• [PAGE EXTRACT]
I mean, Kevin McCarthy ought to be citing things that have been accomplished by the Republican House, if they have. The things that have been.

SMERCONISH: Gentlemen -

KONDRACKE: -- that benefit everybody, not just the Republican Party. SMERCONISH: Gentlemen, I've got to ask you the question because you've

written now the definitive book on Jack Kemp. What would Jack Kemp think of Donald Trump leading his party?

KONDRACKE: He would be totally disgusted. He is - look, he was - when he died he was unhappy with where the Republican Party was going. This is off a cliff. Jack Kemp is the antithesis in every possible way except high energy of Donald Trump. Jack Kemp was in favor of citizenship for illegal immigrants with good records.

He was in favor of free trade. He was in favor of positive ideas. He never assaulted an opponent, he would - the whole idea of running by division is something that had he would be absolutely against.

SMERCONISH: Look, I work for him, as both of you know, and, Fred, I pulled from your book just a couple of reminders. A guy with a strong bipartisan streak. Supportive of tax cuts, possessed the forethought to oppose the Iraq invasion. Willing to oppose an effort to deny public service to illegal immigrants including education to children. He was equally reverential of MLK and Abraham Lincoln. He was utterly incapable of launching a personal attack.

Final question for Fred Barnes, could Jack Kemp have competed in this incarnation of the GOP?

BARNES: Yes, I think he would have been the voice of the Republican party. I think he would have been a dominant figure that the party would be banner.

SMERCONISH: Wait a minute, you think in a party where 52 or 53 percent are supportive of Trump, Carly and Carson would have any time for Jack Kemp?

BARNES: Yes, of course, look, Jack was not a guy with ideas. Jack was a very dynamic figure. The Republican Party needs him now. There's also a lesson, I think from Jack Kemp for President Obama. President Obama is going to be remembered as the president who wouldn't compromise. A lot of what he's done is going to be a race by the new president if he or she is a Republican.

Kemp was always ready to compromise. And the things that he succeeded in are things that are now part of the fabric of American society.

• [DATA SHOWN]
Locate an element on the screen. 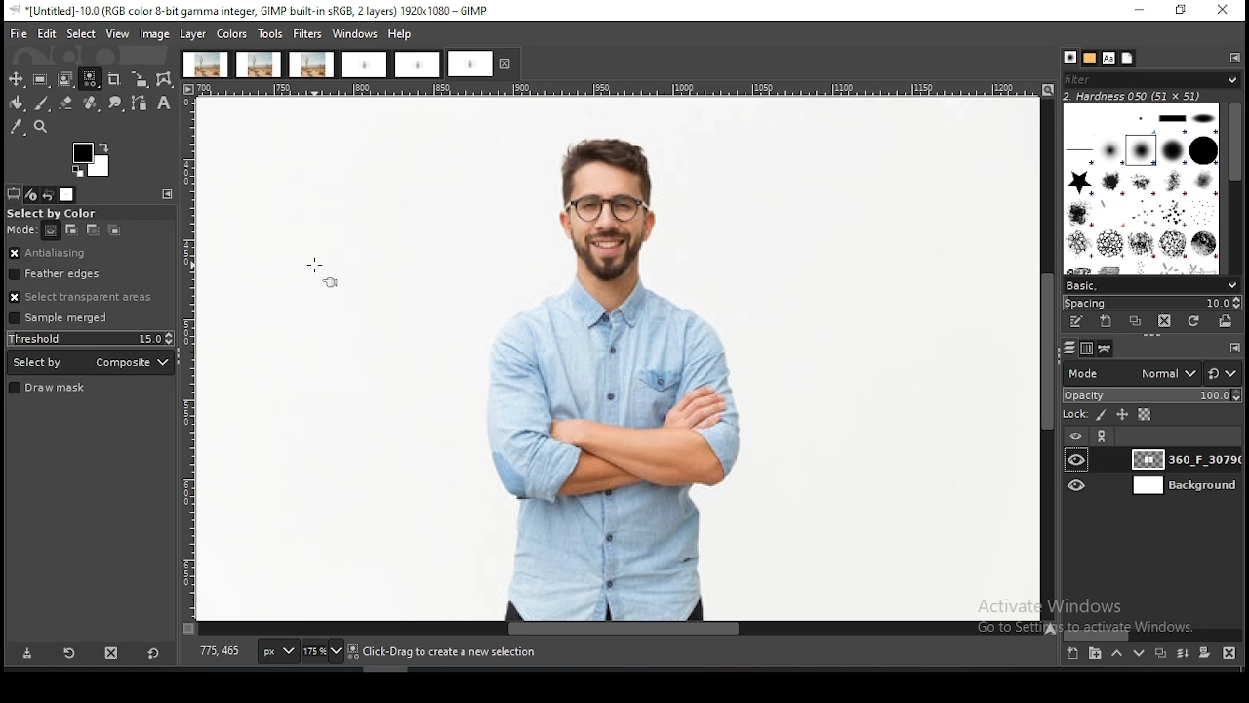 The width and height of the screenshot is (1249, 703). create a new layer group is located at coordinates (1094, 652).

• [GIVEN INSTRUCTION 1] Using the Jack Kemp transcript, state whether each statement agrees with it, answering yes or no and quoting the deciding words: (a) Kondracke says Kemp favored free trade. (b) Barnes says Kemp could not have competed in the current GOP. (c) Smerconish says Kemp supported the Iraq invasion.
• [GIVEN INSTRUCTION 2] Reproduce the stretch of the Jack Kemp transcript from "BARNES: Yes, I" through "of American society.".
Rely solely on the Jack Kemp transcript, not the listing.

• [WRITTEN SOLUTION 1]
(a) Yes: "He was in favor of free trade."
(b) No: "Yes, I think he would have been the voice of the Republican party."
(c) No: "possessed the forethought to oppose the Iraq invasion."

• [WRITTEN SOLUTION 2]
BARNES: Yes, I think he would have been the voice of the Republican party. I think he would have been a dominant figure that the party would be banner.

SMERCONISH: Wait a minute, you think in a party where 52 or 53 percent are supportive of Trump, Carly and Carson would have any time for Jack Kemp?

BARNES: Yes, of course, look, Jack was not a guy with ideas. Jack was a very dynamic figure. The Republican Party needs him now. There's also a lesson, I think from Jack Kemp for President Obama. President Obama is going to be remembered as the president who wouldn't compromise. A lot of what he's done is going to be a race by the new president if he or she is a Republican.

Kemp was always ready to compromise. And the things that he succeeded in are things that are now part of the fabric of American society.